Even more good news: CDC data shows that more teens are waiting to have sex, and for sexually active teens, nearly 90% used birth control the last time they had sex. 

It’s vital for parents to take action to prevent teen pregnancy.

Here’s 10 tips for parents from the National Campaign to Prevent Teen Pregnancy:

1. Be clear about your own sexual values and attitudes. It will be much easier for you to talk with your child if you have thought through these questions:

  • How do you feel about school aged teens being sexually active? Becoming parents?
  • Who needs to set the sexual limits in a relationship? How is this done?
  • Were you sexually active as a teen? How do you feel about that now? Were you sexually active before you were married? How do the answers to these questions affect what you will say to your children?

2. Talk with your children early and often about sex and love.

Be specific. The most important thing you can do is to say the first few words. Be honest and open. Listen carefully to find out what your child already understands. Make your conversations back and forth—two ways. Talking with your children about sex will not encourage them to become sexually active.

3. Supervise and monitor your children’s activities. 

Know where your children are at all times. Are they safe? What are they doing? Are they involved in useful activities? If they aren’t with you, are responsible adults supervising them? You may be accused of being too snoopy, but you can help your children understand that parents who care know where their kids are.

4. Know your children’s friends and their families.


Since peers have a strong influence on teens, do your best to help your children choose friends from families with similar values. Welcome your children’s friends into your home, and talk with them regularly. Talk with their parents about curfews, common rules and expectations.

5. Discourage early, frequent and steady dating. 

Encourage group activities. Long before your child asks you if he or she can date a certain person, make it clear that one-on-one dating before 16 can lead to trouble. Letting your children know ahead of time will help them see that you are not reacting to a particular person or invitation.

6. Take a strong stand against teens dating people who are significantly older or younger than they are. 

Try setting a limit of no more than a 2 – year age difference. Power differences can lead into risky situations—including unwanted and unprotected sex.

7. Help your teens have options for the future that are much more attractive than early pregnancy and parenthood. 

Help them set real, meaningful goals for their future. Talk with them about what they will need to do to reach their goals, and help them reach these goals. Help them see how becoming a parent can derail the best of plans. For example, child care expenses can make it almost impossible to afford college.

8. Emphasize how much you value education. 

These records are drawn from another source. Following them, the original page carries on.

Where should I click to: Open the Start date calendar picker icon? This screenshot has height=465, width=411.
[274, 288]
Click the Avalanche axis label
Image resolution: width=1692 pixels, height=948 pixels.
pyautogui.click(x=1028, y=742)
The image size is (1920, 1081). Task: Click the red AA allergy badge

Set high expectations for your child’s school performance. If your child is not progressing well in school, intervene early. School failure is one of the key risk factors for teen parenthood. Keep track of your children’s grades and meet with teachers. Volunteer at school if you can. Limit teen’s after-school jobs to no more than 20 hours per week, so there is ample time for homework—and enough time left over for restful sleep and socializing.

9. Know what your kids are watching, reading and listening to. 

Messages about sex sent by the media (TV, radio, movies, music videos, magazines, the Internet) are almost certainly at odds with your values. Be “media literate” about what you and your family are watching and reading. Teach your children to think critically; talk with them about what they are learning from the programs they watch and the music they listen to.

10. Strive for a relationship that is warm and affectionate—firm in discipline and rich in communication.

Emphasize mutual trust and respect. Express your love, affection and appreciation clearly and often. Hug your kids and tell them how much you love them every day.